What the task asks →
Begin at the line containing "Task: Click the Libraries flask icon" and retype each line through the end of the records exactly. Include nothing else and no pictures.
● ● ● ● ●
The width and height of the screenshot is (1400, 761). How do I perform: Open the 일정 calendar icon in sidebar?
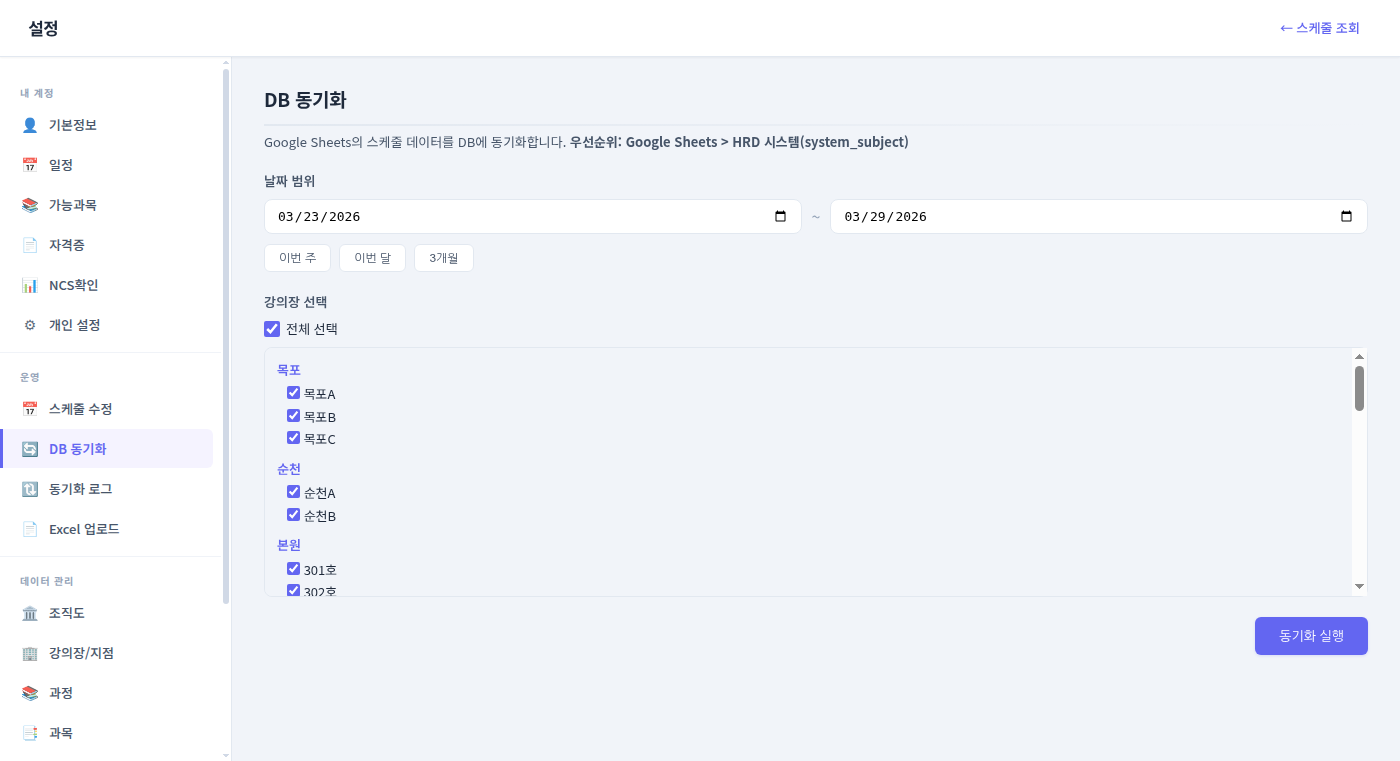pos(29,165)
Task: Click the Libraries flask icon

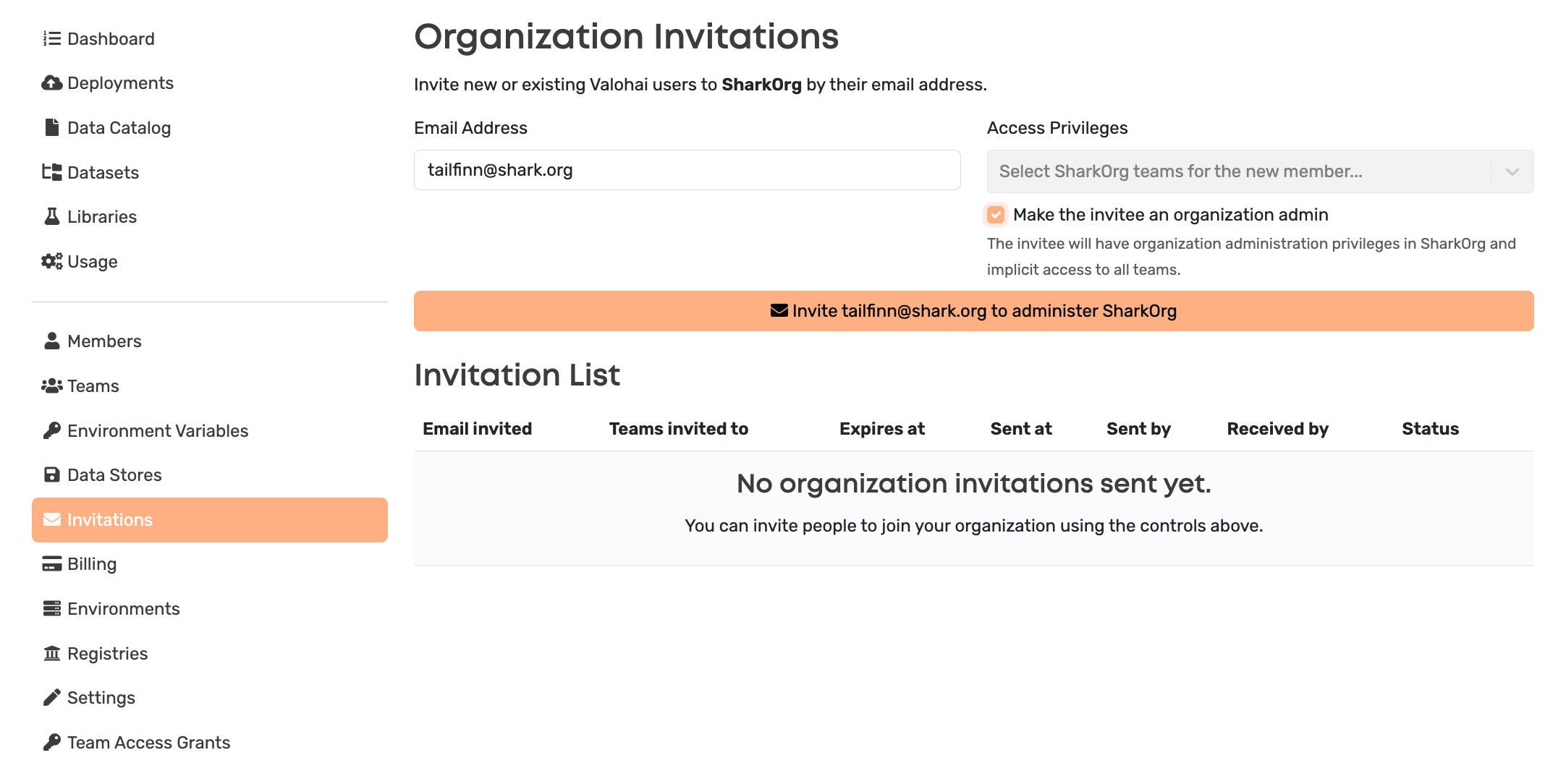Action: coord(51,217)
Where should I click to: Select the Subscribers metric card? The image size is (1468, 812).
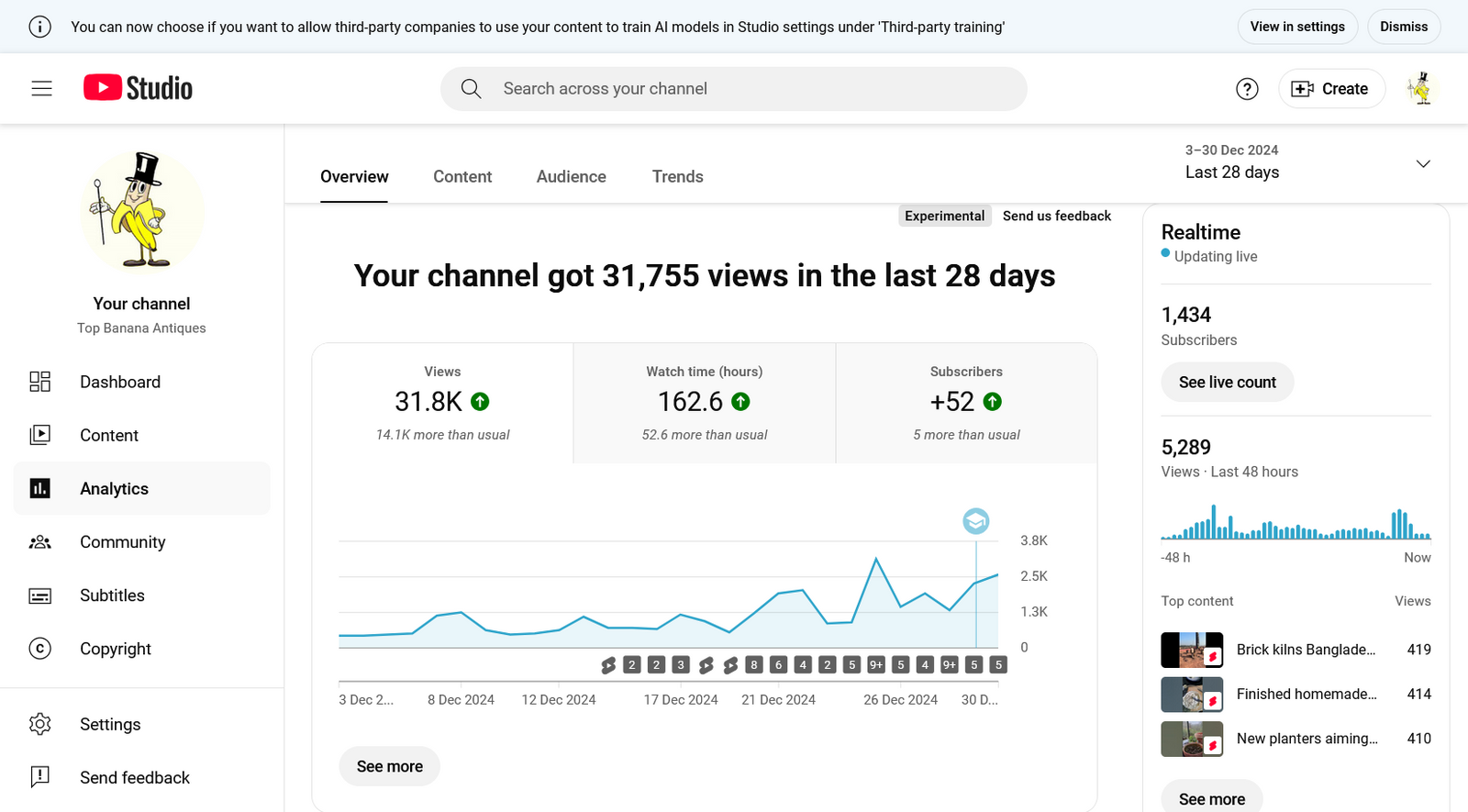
● ● ● ● ●
The completed task →
Task: Click the Libraries flask icon

Action: coord(51,217)
Where should I click to: Select the Subscribers metric card? The image size is (1468, 812).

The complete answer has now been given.